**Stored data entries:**
------------------------------------------------------------------------

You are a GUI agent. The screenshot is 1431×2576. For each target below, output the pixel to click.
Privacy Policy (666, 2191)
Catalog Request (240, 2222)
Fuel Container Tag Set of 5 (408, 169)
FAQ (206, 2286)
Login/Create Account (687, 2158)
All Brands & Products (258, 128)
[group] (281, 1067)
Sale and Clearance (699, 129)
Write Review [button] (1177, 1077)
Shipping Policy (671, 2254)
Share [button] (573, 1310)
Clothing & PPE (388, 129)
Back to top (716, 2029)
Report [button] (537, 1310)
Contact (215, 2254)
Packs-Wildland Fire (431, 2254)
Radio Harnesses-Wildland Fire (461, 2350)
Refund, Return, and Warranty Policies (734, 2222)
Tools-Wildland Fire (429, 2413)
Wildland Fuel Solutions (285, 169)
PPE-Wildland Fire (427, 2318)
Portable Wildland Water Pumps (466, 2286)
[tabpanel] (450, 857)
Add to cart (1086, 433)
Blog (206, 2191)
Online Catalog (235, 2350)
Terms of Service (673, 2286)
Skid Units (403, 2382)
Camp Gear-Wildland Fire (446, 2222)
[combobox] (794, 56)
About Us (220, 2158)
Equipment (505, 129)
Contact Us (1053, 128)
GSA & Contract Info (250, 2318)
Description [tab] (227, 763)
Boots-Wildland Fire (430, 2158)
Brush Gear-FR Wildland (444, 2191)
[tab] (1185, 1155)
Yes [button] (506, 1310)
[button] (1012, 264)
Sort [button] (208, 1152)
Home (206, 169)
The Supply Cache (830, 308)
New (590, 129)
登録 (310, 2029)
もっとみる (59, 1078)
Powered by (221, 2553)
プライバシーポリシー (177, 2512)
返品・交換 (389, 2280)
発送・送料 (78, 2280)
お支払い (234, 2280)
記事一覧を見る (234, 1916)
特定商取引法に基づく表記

------------------------------------------------------------------------

**EXERCISE:** Exactly the lines from the one holding "Description [tab] (227, 763)" through the end of the data are to be repeated, with both ends included.

**COMPLETED EXERCISE:**
Description [tab] (227, 763)
Boots-Wildland Fire (430, 2158)
Brush Gear-FR Wildland (444, 2191)
[tab] (1185, 1155)
Yes [button] (506, 1310)
[button] (1012, 264)
Sort [button] (208, 1152)
Home (206, 169)
The Supply Cache (830, 308)
New (590, 129)
登録 (310, 2029)
もっとみる (59, 1078)
Powered by (221, 2553)
プライバシーポリシー (177, 2512)
返品・交換 (389, 2280)
発送・送料 (78, 2280)
お支払い (234, 2280)
記事一覧を見る (234, 1916)
特定商取引法に基づく表記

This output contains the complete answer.